- [Problem to solve] Below are records; copy every line in them that holds the word "chevron".
· · · · · · ·
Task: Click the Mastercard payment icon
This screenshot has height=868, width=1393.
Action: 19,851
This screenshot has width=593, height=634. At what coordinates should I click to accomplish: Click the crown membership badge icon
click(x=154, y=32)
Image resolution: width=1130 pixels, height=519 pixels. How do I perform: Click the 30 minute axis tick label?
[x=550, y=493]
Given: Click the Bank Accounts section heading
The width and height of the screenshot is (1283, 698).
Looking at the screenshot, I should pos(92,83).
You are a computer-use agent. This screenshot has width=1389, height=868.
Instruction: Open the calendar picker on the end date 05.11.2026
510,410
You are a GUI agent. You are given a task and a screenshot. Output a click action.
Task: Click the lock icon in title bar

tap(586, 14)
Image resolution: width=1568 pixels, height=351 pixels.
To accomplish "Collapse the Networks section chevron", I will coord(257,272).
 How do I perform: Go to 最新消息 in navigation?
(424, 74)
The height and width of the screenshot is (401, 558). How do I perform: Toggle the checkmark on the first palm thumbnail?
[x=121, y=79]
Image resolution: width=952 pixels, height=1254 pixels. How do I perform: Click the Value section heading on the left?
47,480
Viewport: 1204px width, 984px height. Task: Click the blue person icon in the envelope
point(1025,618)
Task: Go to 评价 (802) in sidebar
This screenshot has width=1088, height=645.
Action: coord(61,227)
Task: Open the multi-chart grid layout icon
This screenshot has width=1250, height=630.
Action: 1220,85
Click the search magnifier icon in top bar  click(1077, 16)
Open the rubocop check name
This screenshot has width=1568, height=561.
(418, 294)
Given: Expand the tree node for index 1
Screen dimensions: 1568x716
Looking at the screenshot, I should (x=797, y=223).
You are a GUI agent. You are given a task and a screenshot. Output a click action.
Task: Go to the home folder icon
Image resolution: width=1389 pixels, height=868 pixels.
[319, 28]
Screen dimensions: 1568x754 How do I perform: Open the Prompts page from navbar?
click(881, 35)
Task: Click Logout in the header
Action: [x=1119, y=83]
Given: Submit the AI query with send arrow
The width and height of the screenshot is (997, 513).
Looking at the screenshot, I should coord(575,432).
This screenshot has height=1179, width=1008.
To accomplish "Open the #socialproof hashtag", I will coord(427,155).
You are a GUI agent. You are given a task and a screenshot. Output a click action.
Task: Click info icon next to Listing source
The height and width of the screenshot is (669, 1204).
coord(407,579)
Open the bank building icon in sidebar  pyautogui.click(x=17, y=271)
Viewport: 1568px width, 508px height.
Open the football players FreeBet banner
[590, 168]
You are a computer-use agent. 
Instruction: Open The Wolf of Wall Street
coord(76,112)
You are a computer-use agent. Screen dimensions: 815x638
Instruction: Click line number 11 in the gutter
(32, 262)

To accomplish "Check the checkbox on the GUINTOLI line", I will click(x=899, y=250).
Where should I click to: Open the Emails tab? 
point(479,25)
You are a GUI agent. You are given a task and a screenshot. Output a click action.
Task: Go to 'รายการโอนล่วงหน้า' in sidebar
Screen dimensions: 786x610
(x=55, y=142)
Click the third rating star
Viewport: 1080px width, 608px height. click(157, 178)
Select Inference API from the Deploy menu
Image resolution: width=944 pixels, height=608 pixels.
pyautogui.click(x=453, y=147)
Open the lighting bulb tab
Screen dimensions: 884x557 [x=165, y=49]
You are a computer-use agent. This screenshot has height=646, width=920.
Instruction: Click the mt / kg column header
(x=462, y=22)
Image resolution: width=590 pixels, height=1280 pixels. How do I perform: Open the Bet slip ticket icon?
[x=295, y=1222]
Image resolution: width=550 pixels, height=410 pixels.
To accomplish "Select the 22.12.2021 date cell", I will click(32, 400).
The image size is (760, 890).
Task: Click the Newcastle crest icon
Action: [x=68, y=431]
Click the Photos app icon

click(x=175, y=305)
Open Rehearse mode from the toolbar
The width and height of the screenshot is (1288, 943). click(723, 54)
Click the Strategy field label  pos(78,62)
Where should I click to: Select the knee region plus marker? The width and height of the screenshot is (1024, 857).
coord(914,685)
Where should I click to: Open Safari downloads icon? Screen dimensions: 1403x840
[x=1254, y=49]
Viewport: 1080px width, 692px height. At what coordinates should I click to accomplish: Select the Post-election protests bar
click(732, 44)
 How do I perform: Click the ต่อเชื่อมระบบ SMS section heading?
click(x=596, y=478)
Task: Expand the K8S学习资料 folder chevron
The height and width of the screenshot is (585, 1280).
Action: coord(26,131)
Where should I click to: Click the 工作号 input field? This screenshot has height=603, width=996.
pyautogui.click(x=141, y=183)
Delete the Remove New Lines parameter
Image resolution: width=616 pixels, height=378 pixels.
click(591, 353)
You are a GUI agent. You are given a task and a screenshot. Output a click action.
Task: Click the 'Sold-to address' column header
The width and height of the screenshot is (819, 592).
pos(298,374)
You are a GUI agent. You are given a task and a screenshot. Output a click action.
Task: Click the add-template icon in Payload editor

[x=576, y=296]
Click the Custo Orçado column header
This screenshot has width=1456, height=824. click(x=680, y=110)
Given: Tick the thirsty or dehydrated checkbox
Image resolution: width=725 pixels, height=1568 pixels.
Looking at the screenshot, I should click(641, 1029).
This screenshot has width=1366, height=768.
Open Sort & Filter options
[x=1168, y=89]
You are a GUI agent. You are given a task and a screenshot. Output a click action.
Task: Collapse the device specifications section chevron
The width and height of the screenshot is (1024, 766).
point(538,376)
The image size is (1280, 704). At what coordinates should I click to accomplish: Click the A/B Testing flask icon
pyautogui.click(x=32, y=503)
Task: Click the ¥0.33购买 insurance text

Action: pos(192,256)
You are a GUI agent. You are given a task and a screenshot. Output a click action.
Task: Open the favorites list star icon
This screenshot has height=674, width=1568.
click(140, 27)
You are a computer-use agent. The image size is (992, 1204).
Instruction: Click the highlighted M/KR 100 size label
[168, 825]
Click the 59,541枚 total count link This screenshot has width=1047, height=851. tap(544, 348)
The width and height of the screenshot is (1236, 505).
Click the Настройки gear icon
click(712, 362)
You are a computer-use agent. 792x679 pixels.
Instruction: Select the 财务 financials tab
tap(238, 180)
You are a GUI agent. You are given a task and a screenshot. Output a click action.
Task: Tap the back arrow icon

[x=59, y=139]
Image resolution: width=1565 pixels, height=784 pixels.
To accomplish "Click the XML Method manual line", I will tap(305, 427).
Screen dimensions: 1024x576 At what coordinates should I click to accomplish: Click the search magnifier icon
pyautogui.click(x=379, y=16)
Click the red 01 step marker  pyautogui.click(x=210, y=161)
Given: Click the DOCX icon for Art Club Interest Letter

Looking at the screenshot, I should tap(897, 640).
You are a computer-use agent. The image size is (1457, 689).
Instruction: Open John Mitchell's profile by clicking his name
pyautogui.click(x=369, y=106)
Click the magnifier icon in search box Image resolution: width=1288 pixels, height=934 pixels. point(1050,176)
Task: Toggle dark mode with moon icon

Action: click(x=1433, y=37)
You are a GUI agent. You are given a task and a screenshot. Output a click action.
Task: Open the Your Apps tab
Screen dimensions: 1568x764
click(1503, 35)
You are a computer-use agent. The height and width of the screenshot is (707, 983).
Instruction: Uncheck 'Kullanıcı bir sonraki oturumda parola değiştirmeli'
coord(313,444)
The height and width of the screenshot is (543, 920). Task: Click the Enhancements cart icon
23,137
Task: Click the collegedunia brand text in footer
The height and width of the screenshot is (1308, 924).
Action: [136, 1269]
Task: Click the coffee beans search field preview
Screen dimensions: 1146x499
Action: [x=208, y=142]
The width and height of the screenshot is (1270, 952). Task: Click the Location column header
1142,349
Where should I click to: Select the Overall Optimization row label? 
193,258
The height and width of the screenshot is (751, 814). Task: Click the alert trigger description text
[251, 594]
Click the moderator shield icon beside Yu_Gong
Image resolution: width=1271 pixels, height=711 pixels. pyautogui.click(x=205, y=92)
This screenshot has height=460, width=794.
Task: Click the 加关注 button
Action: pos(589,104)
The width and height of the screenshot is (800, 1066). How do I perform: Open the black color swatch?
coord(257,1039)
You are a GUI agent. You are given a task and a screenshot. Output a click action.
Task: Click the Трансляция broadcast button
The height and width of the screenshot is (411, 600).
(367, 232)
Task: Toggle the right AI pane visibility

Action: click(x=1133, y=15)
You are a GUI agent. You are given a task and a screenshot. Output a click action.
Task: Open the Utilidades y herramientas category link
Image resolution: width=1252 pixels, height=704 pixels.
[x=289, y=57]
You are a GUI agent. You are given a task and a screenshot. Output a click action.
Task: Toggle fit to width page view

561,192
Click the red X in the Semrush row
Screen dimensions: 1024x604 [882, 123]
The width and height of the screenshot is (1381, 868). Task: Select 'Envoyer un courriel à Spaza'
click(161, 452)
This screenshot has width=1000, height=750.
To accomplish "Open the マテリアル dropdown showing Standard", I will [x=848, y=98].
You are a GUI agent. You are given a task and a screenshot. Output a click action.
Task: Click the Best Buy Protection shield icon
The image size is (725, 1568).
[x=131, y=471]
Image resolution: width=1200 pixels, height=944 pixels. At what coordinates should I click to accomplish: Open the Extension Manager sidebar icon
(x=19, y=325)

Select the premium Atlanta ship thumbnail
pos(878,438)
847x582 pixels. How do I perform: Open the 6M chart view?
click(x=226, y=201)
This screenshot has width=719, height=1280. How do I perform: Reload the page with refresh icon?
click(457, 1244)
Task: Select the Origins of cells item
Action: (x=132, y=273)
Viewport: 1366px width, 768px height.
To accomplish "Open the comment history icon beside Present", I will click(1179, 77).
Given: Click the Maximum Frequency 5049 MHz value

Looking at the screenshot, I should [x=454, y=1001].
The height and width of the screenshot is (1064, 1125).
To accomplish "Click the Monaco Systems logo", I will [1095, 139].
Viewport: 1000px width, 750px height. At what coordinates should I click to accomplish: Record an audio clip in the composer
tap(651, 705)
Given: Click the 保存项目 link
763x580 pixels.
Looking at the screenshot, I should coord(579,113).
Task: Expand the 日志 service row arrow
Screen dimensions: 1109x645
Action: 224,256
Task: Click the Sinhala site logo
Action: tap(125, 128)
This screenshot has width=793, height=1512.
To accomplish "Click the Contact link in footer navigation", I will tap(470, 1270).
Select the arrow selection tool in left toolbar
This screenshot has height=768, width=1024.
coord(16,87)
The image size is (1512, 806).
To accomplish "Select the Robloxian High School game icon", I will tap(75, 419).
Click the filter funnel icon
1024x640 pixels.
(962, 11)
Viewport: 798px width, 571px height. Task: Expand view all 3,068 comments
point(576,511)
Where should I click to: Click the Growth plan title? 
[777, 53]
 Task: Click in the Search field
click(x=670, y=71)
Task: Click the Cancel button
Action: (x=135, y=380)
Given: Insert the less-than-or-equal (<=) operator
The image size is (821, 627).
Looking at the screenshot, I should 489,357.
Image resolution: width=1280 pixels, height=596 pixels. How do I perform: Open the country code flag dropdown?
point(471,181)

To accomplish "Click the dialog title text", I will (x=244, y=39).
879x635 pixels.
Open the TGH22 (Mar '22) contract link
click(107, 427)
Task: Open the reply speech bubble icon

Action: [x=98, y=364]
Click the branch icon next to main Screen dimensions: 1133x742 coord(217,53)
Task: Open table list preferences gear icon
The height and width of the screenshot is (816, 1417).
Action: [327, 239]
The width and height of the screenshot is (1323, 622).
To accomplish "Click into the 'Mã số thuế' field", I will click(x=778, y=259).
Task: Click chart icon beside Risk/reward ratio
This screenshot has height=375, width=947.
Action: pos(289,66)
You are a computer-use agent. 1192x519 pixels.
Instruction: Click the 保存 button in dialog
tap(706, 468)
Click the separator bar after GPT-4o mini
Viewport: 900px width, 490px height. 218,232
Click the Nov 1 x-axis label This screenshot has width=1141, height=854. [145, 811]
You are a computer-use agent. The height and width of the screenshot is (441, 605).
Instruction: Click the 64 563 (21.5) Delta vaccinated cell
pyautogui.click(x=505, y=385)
· · · · · · ·
- [Answer to this exercise]
To accomplish "Collapse the Networks section chevron", I will coord(257,272).
Task: Expand the K8S学习资料 folder chevron
Task: Collapse the device specifications section chevron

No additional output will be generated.